That 600Lph rating is the maximum the pump will flow straight out of the outlet on the top of the pump, with no restriction, no pipe fitted etc.

The 1.3m maximum head rating means that's the point at which it will stop pumping.

That's a VERY expensive 600Lph pump. There is nothing out of the ordinary with that pump, you could find other recognised, quality brands with similar specs for a third of that price.

With that design you've drawn, IMO a 600Lph would struggle to turn over your 200L FT every hour. You are looking at well over a metre of head by the time you take into account the sleeper stand, the barrel and your frog fountain. Depending on which barrels you have got, they can be up to 90cm high on their own. At 1m head that pump would be flowing next to nothing, at 1.3m it would stop flowing completely. You can take the depth of water in your sump out of the head equation, but IMO the pump would still probably be flowing well under half the 600Lph.

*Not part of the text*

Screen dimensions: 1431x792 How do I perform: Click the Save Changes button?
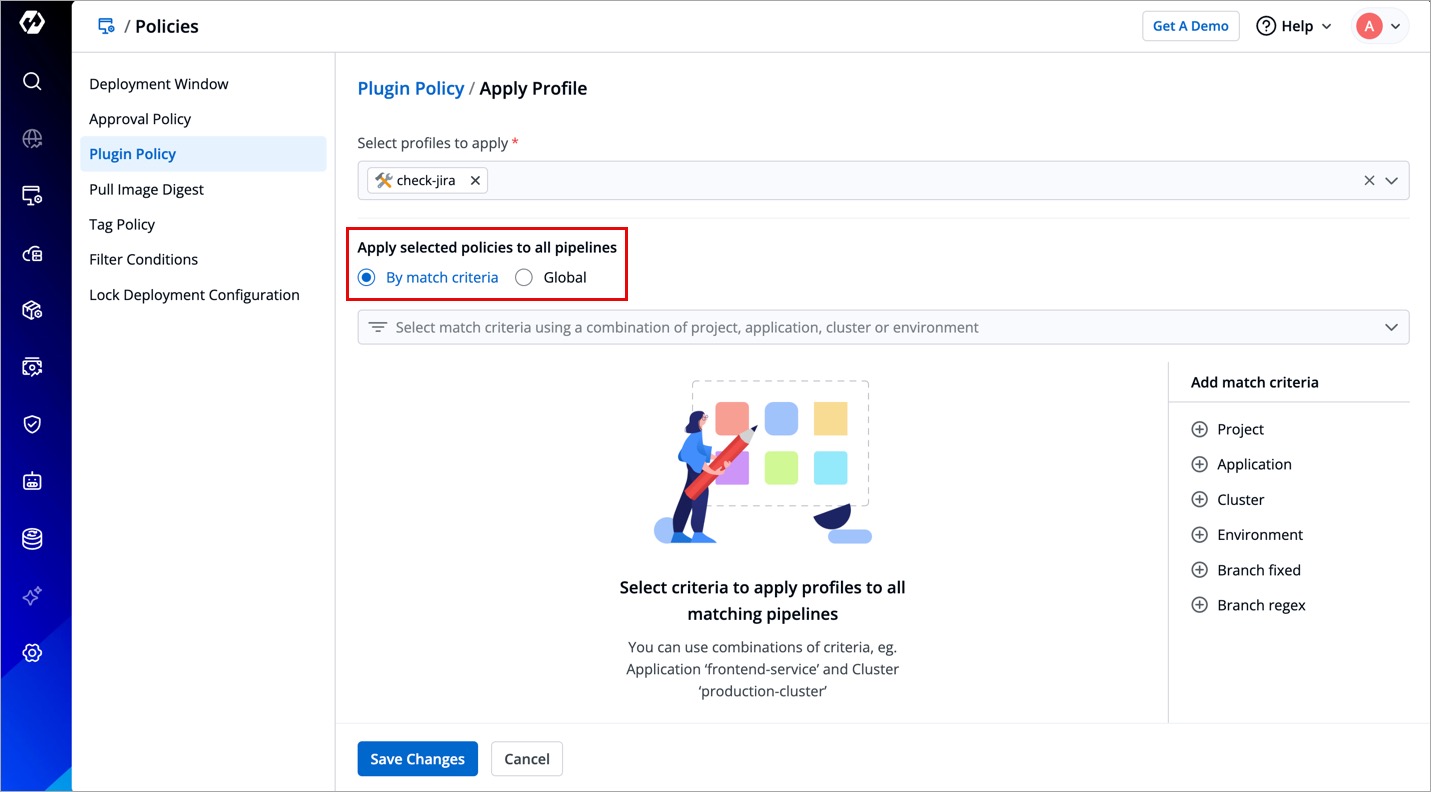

As a minimum, I'd be looking at something like the Aquapro AP750, which has a max head of 1.5m, but even that only flows 170L @ 1m head, or 290L @ 0.75m head

I think you'd be better off building the system first, measuring the maximum height at your frog fountain, then looking for a pump with specs (on side of box or manufacturers website) that state it would flow at least 200Lph at that height.

Like I said before you could take the 400mm or so of water height in your ST out of the max head height equation, but then you also have to allow for friction loss in the pipes, fittings etc, which isn't included in manufacturers stated head/flow figures, those figures are for a straight vertical pipe directly off the top of the pump.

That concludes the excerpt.